Ninth report on economic, social and territorial cohesion

Key points

The EESC:

  • welcomes the presentation of the 9th Cohesion Report and regards the description of its results as comprehensive, as well as a useful starting point to take stock of the lessons learned;

  • recommends focusing investments and policies on boosting the manufacturing base in order to enhance upward territorial cohesion, stressing that a positive correlation between productivity growth and an increase in GDP per head has proved to be the only similarity between growth in all types of regions;

  • emphasises the importance of competitiveness in boosting economic cohesion and of productive investments in stimulating competitiveness and economic growth, which in turn has a positive spill-over effect on territorial and social cohesion.
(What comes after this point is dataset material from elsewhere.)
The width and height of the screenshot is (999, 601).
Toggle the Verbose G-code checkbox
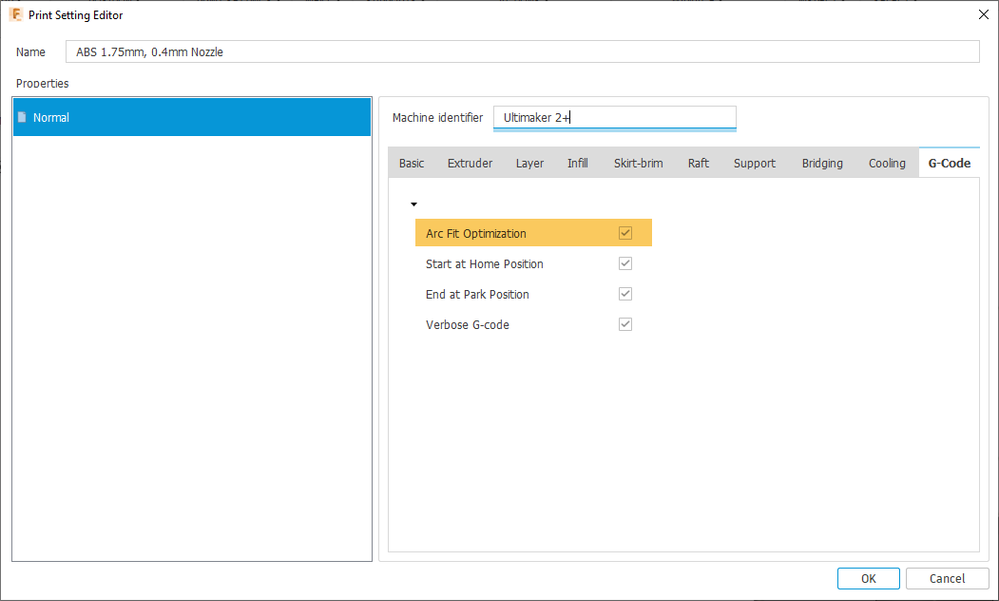coord(625,324)
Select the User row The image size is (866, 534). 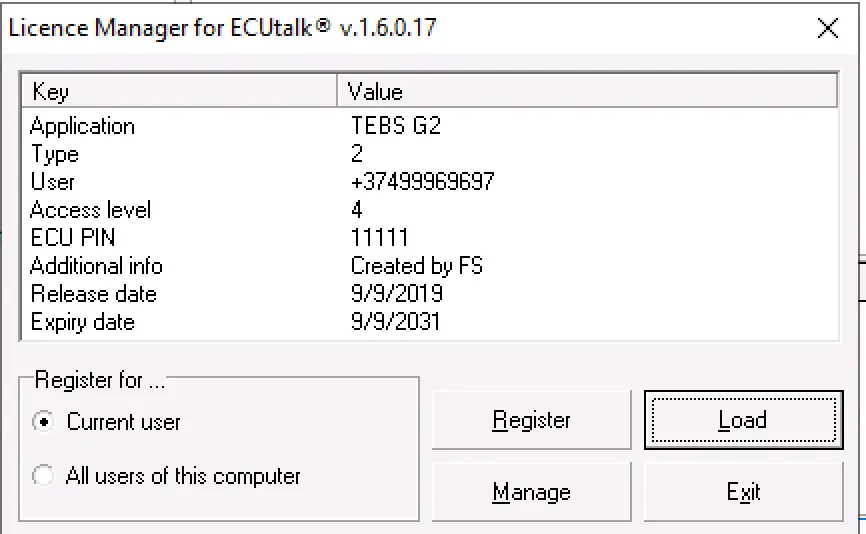tap(52, 182)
It also underlines the importance of expanding access to cohesion policy funds for productive investments to big companies which are part of the SME ecosystem, under certain conditions related to its cascading effect over territory and society. Economic cohesion results should not be measured only in terms of amount of economic investments in a certain area, but also in terms of territorial and social results;

  • stresses the importance of a functioning and inclusive labour market in increasing social cohesion, through measures aimed at empowering EU citizens and workers with the right set of skills to enter and move within the labour market. In this context, recommends pairing policies to promote employment with policies to stimulate employability, including by targeting the share of society which risks being left behind and promoting the inclusion of people who are currently not part of the labour market;

  • recommends promoting strategic investments in local and regional administration, in order to strengthen the system that plays a central role in implementing programmes. In fact, social, economic and territorial cohesion cannot be achieved without firstly achieving cohesion in public administrations’ capacity;

  • recommends ensuring the involvement of regional and local authorities, fulfilling the partnership principle and involving social partners and civil society organisations during any reflection on the future of the cohesion policy;

  • calls for the co-legislators to make the overall MFF budget more ambitious and to ensure adequate funding for the cohesion policy, including in view of the future need for EU investment in defence and of a 27+ European Union;

  • in this context, recommends considering future enlargements envisaged by the EU, which will require an effective and well-functioning cohesion policy, in order to guarantee the smooth integration of future Member States, without compromising investments in the current developing regions;

  • finally, recommends using automatic and easy-to-implement investment tools for the transition towards a smarter and greener Europe. The challenges posed by the fair green and digital transitions and their ambitious targets require speed and readiness.